Le conseiller d’Aberdeen, Christian Allard, était le député du SNP à Édimbourg lors du référendum de 2014. Il a également été élu au Parlement européen le jour où le Royaume-Uni a officiellement quitté l’Union européenne.

Photo : Radio-Canada / Raphaël Bouvier-Auclair

«Nous avons eu une campagne pour le non qui parlait du statu quo, qui disait: ‘Mais les choses sont comme elles sont, elles vont rester comme ça.’ Deux ans plus tard, l’Ecosse quitte l’Union européenne contre son gré. Et alors? Nous assistons ici à des circonstances économiques, à un désastre économique, avec des gouvernements conservateurs plus populistes que conservateurs. »

— Citation de Christian Allard, conseiller d’Aberdeen et ancien membre du SNP au Parlement écossais.

Référendum ou pas ?

En juin, la première ministre écossaise Nicola Sturgeon a annoncé son désir d’organiser un deuxième référendum sur l’indépendance de l’Écosse. Date prévue : 19 octobre 2023

Cependant, elle devra faire face à un gros obstacle. Contrairement à 2014, Londres a refusé d’organiser un référendum, une position défendue par les candidats au poste de Premier ministre Liz Truss et Rishi Sunak.

Rishi Sunak et Liz Truss sont en compétition pour succéder à Boris Johnson à la tête du Parti conservateur, et donc du Royaume-Uni.

Photo : Reuters/HANNAH MCKAY

“Il est franchement insensé que les politiciens essaient de se concentrer sur un référendum constitutionnel inutile et qui divise à un moment où les gens s’inquiètent pour le chauffage de leurs maisons. »

— Citation de Rishi Sunak, candidat à la tête du parti conservateur britannique

Selon Michael Keating, professeur émérite de l’Université d’Aberdeen, dans ce contexte, la tenue d’un vote similaire à celui organisé il y a huit ans est peu probable.

En l’absence d’accord de Londres, le Premier ministre Nicola Sturgeon s’est d’abord tourné vers la justice et envisage même de transformer les prochaines élections législatives en référendum de facto.

Comment se déroulera l’exercice ? Nous sommes dans une période de grande incertitude, répond Michael Keating.

Et même si l’Ecosse reste au sein du Royaume-Uni, l’expert du nationalisme note que politiquement le gouffre qui sépare Londres d’Edimbourg continue de se creuser.

Tant au niveau régional que national, le Parti national écossais, qui bénéficie du soutien d’électeurs indépendantistes et nationalistes, reste la force politique dominante.

Représentation du Parti national écossais

  • A Édimbourg : 64 députés sur 129
  • A Londres : 48 des 59 députés écossais

Pendant ce temps, les deux principaux partis nationaux, les conservateurs et les travaillistes, peinent à gagner l’électorat écossais.

Le professeur Michael Keating estime qu’il y a beaucoup d’incertitude quant à la volonté du gouvernement écossais d’organiser un autre référendum sur l’indépendance.

Photo : Radio-Canada / Raphaël Bouvier-Auclair

« Il y a une perte de connaissances sur ce qui se passe. Sans présence en Ecosse, ils ne connaissent pas très bien le terrain et ne savent pas comment jouer le jeu politique en Ecosse. »

— Citation de Michael Keating, professeur émérite de sciences politiques à l’Université d’Aberdeen

Aussi, très peu d’Écossais sont appelés à élire le prochain Premier ministre du Royaume-Uni, dont l’identité sera révélée lundi.

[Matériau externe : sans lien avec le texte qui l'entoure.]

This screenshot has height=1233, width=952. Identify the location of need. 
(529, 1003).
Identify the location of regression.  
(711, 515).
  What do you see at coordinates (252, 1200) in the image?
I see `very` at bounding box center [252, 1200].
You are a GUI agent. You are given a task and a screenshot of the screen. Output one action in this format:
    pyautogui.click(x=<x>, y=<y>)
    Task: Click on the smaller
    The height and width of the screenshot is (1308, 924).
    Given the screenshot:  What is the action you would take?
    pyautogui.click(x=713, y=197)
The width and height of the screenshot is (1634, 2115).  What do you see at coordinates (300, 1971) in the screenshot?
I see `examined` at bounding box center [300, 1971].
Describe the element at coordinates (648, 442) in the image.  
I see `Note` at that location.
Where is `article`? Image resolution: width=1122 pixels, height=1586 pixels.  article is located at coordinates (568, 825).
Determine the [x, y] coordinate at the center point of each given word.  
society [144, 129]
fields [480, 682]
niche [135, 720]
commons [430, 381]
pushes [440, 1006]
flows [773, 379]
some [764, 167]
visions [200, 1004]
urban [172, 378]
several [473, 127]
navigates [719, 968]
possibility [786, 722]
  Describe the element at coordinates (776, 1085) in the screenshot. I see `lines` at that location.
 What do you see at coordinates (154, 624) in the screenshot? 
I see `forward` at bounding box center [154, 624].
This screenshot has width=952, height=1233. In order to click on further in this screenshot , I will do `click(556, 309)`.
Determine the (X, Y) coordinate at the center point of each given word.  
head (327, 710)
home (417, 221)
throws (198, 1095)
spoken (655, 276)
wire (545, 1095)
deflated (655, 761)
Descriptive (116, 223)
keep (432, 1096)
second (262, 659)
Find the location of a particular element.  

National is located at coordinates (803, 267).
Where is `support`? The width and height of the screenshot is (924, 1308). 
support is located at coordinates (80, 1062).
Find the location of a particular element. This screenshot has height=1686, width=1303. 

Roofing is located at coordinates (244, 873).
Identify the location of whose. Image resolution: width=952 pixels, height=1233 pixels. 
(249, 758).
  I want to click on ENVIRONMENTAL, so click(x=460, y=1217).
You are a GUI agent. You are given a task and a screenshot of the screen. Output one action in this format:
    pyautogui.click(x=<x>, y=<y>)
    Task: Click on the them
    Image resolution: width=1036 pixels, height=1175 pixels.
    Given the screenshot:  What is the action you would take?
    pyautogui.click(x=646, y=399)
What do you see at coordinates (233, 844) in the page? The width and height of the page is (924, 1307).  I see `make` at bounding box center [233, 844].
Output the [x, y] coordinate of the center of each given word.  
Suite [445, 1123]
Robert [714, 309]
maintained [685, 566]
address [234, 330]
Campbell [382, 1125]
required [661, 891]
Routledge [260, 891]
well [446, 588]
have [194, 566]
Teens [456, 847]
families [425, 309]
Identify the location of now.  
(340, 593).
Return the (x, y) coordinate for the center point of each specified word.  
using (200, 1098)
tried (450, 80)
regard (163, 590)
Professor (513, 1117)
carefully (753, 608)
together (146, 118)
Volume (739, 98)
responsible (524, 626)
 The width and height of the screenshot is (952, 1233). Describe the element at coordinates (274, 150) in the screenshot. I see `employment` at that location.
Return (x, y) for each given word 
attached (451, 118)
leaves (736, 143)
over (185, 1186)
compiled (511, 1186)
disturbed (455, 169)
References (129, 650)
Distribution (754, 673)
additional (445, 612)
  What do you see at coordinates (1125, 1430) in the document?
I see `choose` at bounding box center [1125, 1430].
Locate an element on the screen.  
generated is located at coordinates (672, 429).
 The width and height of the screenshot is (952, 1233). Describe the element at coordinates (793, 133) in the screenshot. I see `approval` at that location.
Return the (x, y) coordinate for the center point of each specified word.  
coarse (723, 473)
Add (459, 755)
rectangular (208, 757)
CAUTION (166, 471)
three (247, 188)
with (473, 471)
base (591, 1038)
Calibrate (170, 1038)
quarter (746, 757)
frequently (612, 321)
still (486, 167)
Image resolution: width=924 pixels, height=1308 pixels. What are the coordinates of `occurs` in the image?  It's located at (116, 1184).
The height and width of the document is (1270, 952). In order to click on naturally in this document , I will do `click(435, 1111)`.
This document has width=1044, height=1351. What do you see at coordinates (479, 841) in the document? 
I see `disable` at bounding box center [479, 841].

Comme il s’agit d’une course à la direction du Parti conservateur, seuls les membres en règle peuvent voter.

Selon une étude du professeur Tim Bale de l’université Queen Mary de Londres, seulement 6 % des 160 000 membres du parti vivent en Écosse, contre 56 % qui vivent à Londres ou dans le sud-est.

Sans beaucoup de soutien en Ecosse, le prochain Premier ministre britannique devra donc affronter les ambitions d’indépendance du gouvernement d’Edimbourg tout en gérant une inflation et une crise énergétique d’une ampleur jamais vue depuis des décennies.